▸ PROVIDED TEXT
___
Yola Letellier | |
Birth Name: | Yvonne Henriquet |
Birth Date: | 28 June 1904 |
Occupation: | Socialite |
Known For: | Inspiration for Gigi by Colette |
Spouse: | Henri Letellier |
Partner: | István Horthy Louis Mountbatten, 1st Earl Mountbatten of Burma |
Yola Letellier (born Yvonne Henriquet (also spelled Henriquez or Henriques), 28 June 1904 – 5 June 1996)[1] [2] was a French socialite and the wife of a newspaper owner.
___
▸ DATA LISTING
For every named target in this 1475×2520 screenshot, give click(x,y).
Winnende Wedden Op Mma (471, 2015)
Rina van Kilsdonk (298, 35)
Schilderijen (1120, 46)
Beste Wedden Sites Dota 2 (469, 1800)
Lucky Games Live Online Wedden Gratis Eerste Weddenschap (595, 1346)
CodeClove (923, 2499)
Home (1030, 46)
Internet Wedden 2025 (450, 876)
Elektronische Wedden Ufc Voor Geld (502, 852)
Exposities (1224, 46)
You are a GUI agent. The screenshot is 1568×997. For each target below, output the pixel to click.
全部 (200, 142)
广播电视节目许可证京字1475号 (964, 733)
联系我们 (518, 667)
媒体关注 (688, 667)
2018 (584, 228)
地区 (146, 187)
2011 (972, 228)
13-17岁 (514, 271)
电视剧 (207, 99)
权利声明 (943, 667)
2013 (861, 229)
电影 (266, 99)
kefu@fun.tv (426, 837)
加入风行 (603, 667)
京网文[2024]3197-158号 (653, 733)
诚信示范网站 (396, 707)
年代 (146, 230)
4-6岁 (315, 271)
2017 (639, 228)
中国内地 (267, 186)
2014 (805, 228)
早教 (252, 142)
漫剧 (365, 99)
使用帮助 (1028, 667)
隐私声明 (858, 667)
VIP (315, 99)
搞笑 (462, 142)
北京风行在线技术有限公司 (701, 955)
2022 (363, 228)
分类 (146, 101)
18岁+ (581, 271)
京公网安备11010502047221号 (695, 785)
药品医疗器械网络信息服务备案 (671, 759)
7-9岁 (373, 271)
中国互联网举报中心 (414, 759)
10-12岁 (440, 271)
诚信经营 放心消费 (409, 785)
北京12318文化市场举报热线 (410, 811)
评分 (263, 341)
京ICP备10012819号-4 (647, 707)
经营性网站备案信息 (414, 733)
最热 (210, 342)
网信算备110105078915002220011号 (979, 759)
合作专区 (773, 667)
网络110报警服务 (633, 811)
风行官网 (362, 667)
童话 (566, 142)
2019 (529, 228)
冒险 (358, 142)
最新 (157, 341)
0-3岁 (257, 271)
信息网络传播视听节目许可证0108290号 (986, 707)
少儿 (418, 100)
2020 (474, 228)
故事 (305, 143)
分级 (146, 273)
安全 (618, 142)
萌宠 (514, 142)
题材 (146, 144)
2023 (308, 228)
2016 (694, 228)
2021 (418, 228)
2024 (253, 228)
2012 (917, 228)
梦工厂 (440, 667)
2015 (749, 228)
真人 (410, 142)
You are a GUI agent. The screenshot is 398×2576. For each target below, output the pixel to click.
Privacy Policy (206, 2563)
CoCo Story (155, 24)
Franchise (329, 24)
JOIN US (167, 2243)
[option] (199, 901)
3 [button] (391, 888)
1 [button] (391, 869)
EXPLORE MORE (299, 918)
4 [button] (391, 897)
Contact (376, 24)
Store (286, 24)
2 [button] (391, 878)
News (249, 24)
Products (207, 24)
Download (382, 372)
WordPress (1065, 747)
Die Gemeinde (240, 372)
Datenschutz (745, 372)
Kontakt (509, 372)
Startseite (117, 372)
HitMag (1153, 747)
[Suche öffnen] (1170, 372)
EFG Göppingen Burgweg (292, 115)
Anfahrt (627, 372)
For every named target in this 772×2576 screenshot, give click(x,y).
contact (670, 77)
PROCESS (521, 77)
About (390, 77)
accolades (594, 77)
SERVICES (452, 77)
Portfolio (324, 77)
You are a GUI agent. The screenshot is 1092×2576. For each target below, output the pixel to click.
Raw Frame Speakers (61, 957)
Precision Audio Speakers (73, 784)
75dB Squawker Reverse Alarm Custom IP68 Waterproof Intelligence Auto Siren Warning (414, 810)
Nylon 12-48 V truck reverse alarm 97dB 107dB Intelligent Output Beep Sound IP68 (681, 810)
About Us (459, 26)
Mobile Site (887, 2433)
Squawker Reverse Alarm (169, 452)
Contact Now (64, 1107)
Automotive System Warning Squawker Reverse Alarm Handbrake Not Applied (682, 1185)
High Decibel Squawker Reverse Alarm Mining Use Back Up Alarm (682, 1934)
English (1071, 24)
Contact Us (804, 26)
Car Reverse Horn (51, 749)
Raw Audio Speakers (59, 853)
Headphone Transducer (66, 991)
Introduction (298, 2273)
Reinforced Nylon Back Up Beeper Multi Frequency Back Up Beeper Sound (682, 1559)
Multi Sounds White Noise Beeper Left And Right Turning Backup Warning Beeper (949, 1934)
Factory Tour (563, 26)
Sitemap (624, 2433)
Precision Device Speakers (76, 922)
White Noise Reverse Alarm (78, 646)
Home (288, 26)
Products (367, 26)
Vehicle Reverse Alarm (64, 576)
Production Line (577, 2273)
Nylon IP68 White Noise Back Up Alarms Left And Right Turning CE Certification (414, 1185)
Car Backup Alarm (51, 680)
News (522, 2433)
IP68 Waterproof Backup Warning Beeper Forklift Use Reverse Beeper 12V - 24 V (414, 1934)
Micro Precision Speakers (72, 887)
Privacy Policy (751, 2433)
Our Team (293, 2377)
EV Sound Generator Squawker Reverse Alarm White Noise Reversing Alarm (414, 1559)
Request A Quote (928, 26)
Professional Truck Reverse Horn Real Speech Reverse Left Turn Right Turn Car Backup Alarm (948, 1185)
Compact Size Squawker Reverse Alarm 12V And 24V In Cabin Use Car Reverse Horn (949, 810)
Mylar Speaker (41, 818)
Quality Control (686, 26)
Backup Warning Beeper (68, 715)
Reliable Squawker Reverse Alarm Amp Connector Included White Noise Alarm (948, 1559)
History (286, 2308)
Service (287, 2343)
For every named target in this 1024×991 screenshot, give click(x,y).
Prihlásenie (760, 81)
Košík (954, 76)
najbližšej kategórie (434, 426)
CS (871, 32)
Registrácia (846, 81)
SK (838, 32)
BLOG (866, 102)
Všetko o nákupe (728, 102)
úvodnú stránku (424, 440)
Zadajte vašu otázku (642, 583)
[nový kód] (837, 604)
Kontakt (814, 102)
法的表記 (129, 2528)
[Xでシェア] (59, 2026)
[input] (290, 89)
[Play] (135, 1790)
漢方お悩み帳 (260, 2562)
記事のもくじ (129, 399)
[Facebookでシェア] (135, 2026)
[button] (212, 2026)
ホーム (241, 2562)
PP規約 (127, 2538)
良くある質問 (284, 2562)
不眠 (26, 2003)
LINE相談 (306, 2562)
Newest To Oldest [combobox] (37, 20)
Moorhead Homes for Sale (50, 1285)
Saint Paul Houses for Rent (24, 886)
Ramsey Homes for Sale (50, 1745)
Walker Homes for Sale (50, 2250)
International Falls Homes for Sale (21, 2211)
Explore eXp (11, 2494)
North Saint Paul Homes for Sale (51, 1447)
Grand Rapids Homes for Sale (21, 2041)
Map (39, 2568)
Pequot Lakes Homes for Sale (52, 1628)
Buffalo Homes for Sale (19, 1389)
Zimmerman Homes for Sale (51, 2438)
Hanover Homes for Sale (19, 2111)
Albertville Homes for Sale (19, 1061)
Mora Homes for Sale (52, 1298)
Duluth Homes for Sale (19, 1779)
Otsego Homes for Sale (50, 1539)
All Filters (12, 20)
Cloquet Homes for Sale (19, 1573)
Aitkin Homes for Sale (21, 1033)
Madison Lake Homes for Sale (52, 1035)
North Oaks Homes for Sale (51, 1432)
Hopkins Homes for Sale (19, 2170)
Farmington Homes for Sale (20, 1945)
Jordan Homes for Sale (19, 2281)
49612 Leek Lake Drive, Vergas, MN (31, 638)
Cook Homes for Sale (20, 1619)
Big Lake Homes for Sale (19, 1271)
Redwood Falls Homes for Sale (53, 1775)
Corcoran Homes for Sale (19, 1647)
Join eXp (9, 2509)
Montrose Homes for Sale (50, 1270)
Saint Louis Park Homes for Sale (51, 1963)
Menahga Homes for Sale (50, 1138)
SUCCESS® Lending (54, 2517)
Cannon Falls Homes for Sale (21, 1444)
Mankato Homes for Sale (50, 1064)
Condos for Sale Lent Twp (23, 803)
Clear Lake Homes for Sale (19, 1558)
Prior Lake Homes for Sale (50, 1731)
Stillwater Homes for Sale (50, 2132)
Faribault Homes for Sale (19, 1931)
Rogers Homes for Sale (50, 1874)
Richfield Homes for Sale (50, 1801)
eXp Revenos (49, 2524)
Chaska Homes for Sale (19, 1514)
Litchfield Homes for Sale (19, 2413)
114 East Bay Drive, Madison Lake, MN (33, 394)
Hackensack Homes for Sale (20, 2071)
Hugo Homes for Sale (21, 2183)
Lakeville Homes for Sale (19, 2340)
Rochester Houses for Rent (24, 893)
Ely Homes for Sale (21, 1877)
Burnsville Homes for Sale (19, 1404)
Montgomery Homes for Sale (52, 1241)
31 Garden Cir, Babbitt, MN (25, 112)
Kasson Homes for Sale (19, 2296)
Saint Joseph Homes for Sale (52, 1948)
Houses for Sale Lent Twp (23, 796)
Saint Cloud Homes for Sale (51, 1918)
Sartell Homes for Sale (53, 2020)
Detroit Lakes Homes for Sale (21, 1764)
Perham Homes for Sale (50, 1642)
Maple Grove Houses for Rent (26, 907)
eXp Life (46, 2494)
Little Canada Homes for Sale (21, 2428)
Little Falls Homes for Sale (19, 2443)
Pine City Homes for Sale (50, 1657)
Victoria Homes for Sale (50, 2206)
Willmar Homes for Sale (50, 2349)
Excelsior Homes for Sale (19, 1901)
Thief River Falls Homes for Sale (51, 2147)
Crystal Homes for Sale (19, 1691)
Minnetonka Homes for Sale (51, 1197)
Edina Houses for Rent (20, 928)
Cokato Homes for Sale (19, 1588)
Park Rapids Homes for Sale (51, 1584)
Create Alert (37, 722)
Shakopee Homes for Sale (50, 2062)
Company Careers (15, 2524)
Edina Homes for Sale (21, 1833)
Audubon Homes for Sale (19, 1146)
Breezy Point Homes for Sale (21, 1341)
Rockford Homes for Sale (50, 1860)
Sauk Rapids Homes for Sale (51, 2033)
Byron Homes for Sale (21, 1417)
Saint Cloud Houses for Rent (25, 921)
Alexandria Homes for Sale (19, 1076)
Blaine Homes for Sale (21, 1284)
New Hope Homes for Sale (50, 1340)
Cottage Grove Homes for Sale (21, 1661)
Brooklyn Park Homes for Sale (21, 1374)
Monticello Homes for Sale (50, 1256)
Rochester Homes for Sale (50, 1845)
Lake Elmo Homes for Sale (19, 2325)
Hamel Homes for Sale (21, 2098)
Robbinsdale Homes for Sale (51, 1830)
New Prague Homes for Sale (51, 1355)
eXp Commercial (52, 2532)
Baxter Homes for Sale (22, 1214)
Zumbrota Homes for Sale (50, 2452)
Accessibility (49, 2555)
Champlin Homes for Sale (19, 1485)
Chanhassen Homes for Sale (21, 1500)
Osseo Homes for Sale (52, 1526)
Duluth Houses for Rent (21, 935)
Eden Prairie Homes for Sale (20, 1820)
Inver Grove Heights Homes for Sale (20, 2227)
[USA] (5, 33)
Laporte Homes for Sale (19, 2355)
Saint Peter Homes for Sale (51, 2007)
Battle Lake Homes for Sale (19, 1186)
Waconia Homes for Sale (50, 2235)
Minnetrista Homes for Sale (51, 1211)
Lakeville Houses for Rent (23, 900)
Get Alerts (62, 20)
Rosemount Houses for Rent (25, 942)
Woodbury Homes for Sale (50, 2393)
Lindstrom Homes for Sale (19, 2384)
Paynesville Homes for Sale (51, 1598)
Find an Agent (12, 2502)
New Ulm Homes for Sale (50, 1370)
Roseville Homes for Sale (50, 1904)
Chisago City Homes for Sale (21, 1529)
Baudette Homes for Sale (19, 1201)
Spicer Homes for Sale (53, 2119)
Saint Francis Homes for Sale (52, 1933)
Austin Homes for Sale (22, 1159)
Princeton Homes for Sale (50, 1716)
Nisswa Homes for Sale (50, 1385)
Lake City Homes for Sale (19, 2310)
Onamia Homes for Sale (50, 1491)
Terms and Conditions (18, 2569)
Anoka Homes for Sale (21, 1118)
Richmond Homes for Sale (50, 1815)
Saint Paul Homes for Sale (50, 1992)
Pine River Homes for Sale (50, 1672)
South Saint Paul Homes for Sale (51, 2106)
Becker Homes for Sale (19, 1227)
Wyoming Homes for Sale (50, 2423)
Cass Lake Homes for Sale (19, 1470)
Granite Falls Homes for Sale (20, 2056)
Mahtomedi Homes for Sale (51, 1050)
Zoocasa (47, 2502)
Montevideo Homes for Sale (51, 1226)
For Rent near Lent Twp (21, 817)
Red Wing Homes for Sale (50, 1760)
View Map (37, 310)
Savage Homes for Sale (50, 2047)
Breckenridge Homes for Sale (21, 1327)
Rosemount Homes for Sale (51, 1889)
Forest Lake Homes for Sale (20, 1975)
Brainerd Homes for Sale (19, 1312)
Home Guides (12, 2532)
___
▸ WORK INSTRUCTIONS
Set down the part of the Yola Letellier text above word for word, from "Yola Letellier |" up to and including "a newspaper owner.".

▸ SOLUTION TO THE PROBLEM
Yola Letellier | |
Birth Name: | Yvonne Henriquet |
Birth Date: | 28 June 1904 |
Occupation: | Socialite |
Known For: | Inspiration for Gigi by Colette |
Spouse: | Henri Letellier |
Partner: | István Horthy Louis Mountbatten, 1st Earl Mountbatten of Burma |
Yola Letellier (born Yvonne Henriquet (also spelled Henriquez or Henriques), 28 June 1904 – 5 June 1996)[1] [2] was a French socialite and the wife of a newspaper owner.